Hélas, sa Vénus à lui (cf. notre avis sur celle, plus « fidèle » et en noir et blanc, de Maartje Seyferth & Victor Nieuwenhuijs) pâtit de défauts similaires, exsangue d’enjeux véritables et d’émotions avérées, au-delà du sourire d’intelligence complice.

Des items empruntés principalement au Locataire ne suffisent pas à faire un film, ni assurer sa réussite, bien que la leçon de cinéma s’avère imparable, remarquable (et à juste titre récompensée aux dérisoires César).

Reste Emmanuelle Seigner, actrice singulière, chanteuse acidulée, comédienne moins populaire que sa sœur (récemment et scolairement prise en levrette sur TF1 en prime time pour Sam), irritation des critiques et des « professionnels de la profession » (son absence de prix à Cannes souligne la perspicacité du jury).

Grâce à elle, le catalogue s’anime, le caveau un peu trop sûr de lui respire : érotique, mélancolique, fantastique, sa Vanda (à ne pas confondre avec la Wanda littéraire, adepte de la cravache et inspiration du Velvet Underground) éclaire et assombrit un divertissement inoffensif et nostalgique (puisque le monde extérieur disparaît totalement, à l’instar du H identitaire de la façade au dernier plan, l’intrusion de la virago féministe peut se lire en revanche politique ou psychanalytique, en « retour du refoulé » ardemment désiré), synthétise et sublime ses précédentes apparitions-incarnations devant la caméra énamourée de son brillant Roman, de Frantic à La Neuvième porte en passant par Lunes de fiel.

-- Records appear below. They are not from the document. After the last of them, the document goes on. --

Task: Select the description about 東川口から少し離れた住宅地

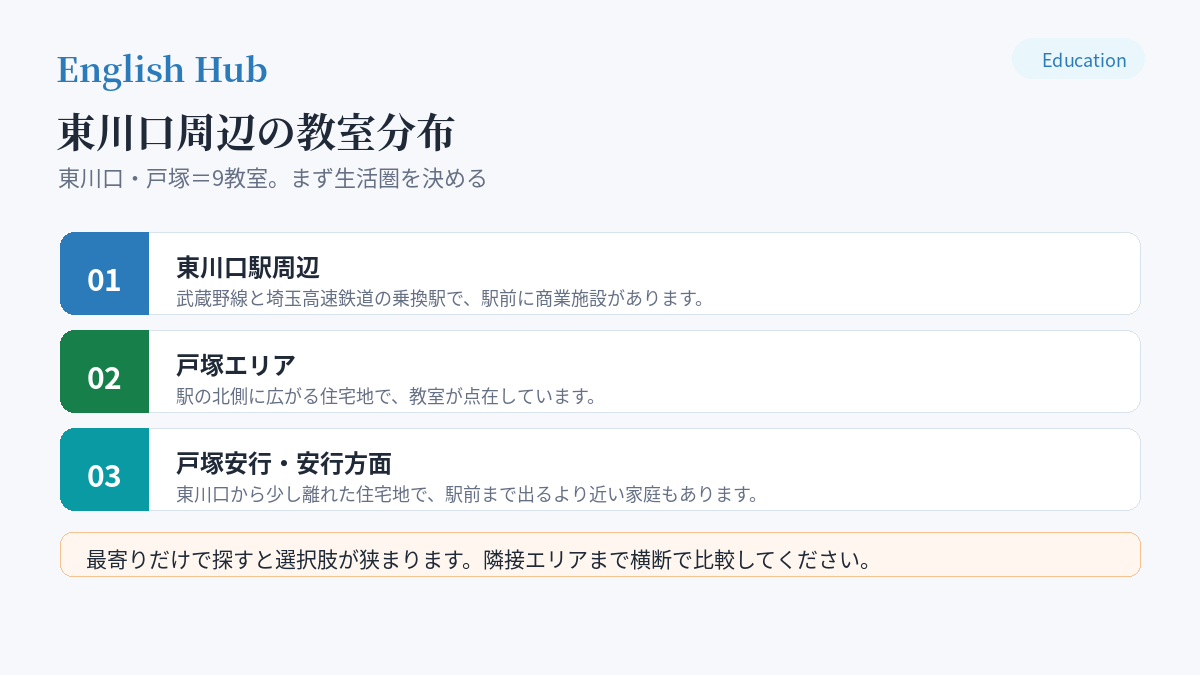Action: [x=468, y=494]
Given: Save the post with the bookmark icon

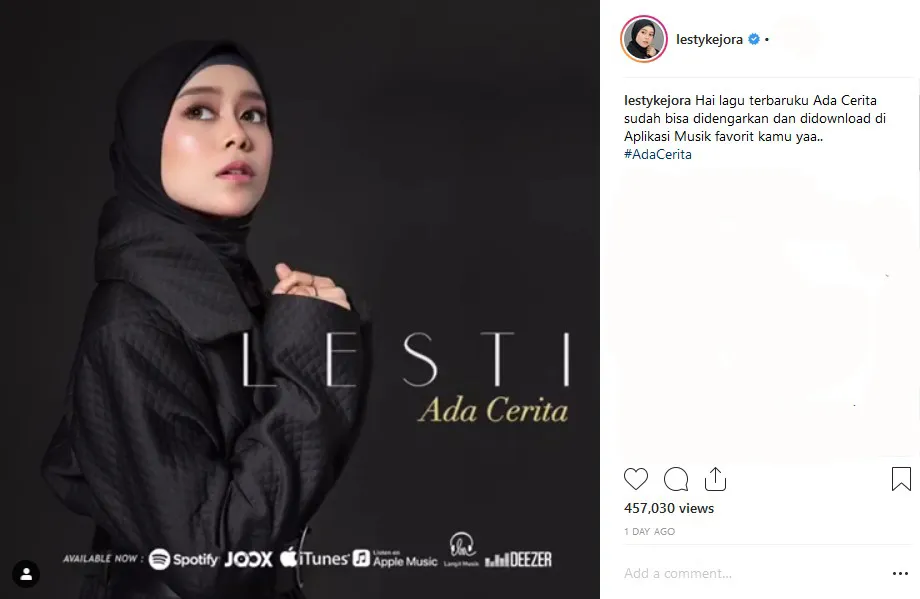Looking at the screenshot, I should (901, 479).
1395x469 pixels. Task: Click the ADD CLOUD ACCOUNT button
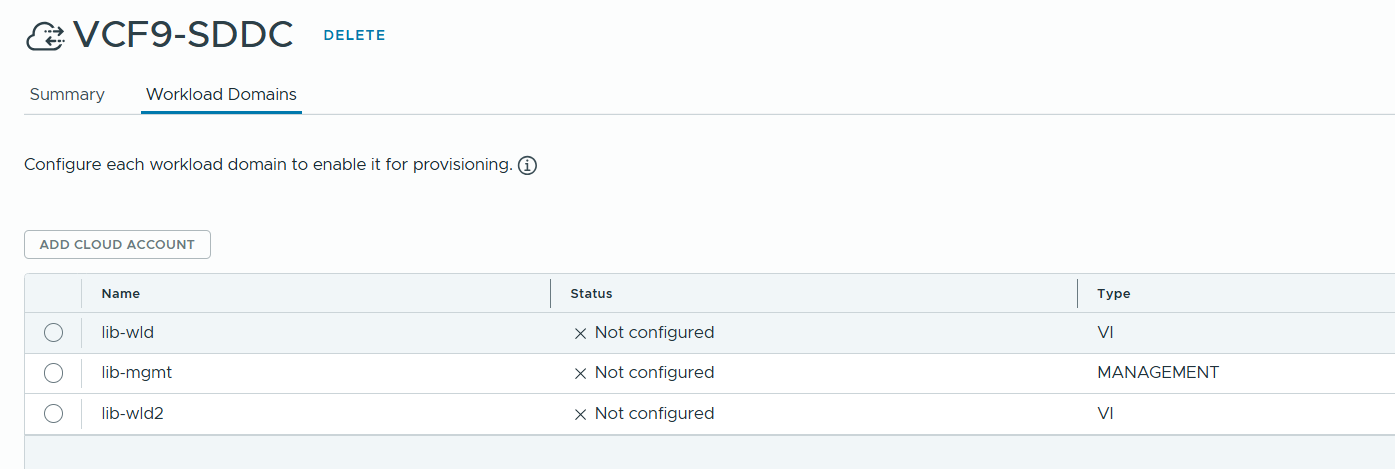click(x=117, y=244)
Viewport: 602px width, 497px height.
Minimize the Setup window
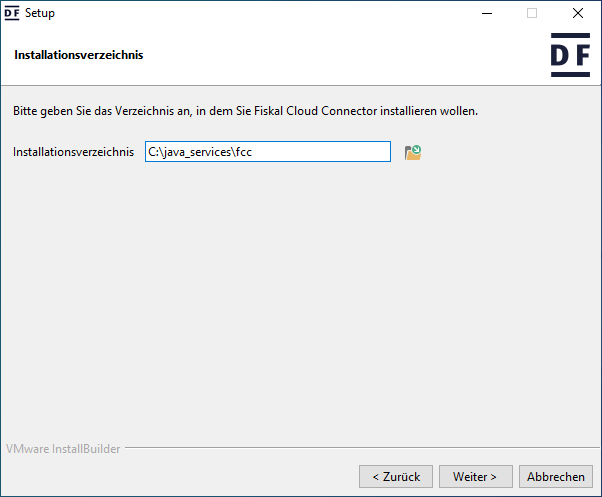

Foyer noir et matrice pudique, vulgaire et souveraine, manipulatrice et fragile, menteuse et sincère, maternelle et mortelle, Vanda/Emmanuelle se love avec brio dans l’écrin autarcique, y déploie la gamme étendue de son talent, mène le pauvre Tom par le bout du nez – et nous itou.

De ses yeux de cariatide et de cadavre, de femme drôle et discrète, semble sourdre une insondable tristesse, quand elle écoute les délectables malheurs d’enfance du « pervers » Séverin.

Durant ces quelques secondes, Emmanuelle Seigner révèle d’elle-même quelque chose lui échappant peut-être, assurément, malgré l’admirable contrôle de son jeu, sa puissance évidente, sa sûreté indéniable, et Roman Polanski parvient à saisir cette essence illusoire, transitoire, parfum existentiel d’une égérie miroitante, filmée au plus près, à jamais hors d’atteinte.

Alors, La Vénus à la fourrure laisse entrevoir ce qu’il pouvait être, alors, il s’élève loin de la diffusion inédite et logique sur une chaîne franco-allemande (ou à l’envers) aimablement brocardée, dans le cadre d’un cycle éponyme.

Fourrure ou pas, celle (à imaginer) endormie sur ses épaules ou la seconde (dissimulée) derrière sa culotte, l’héroïne demeure un beau mystère et l’actrice solaire, lunaire, la meilleure raison de (re)découvrir cet ultime opus, placé sous le signe supérieur et cependant mineur de Vénus.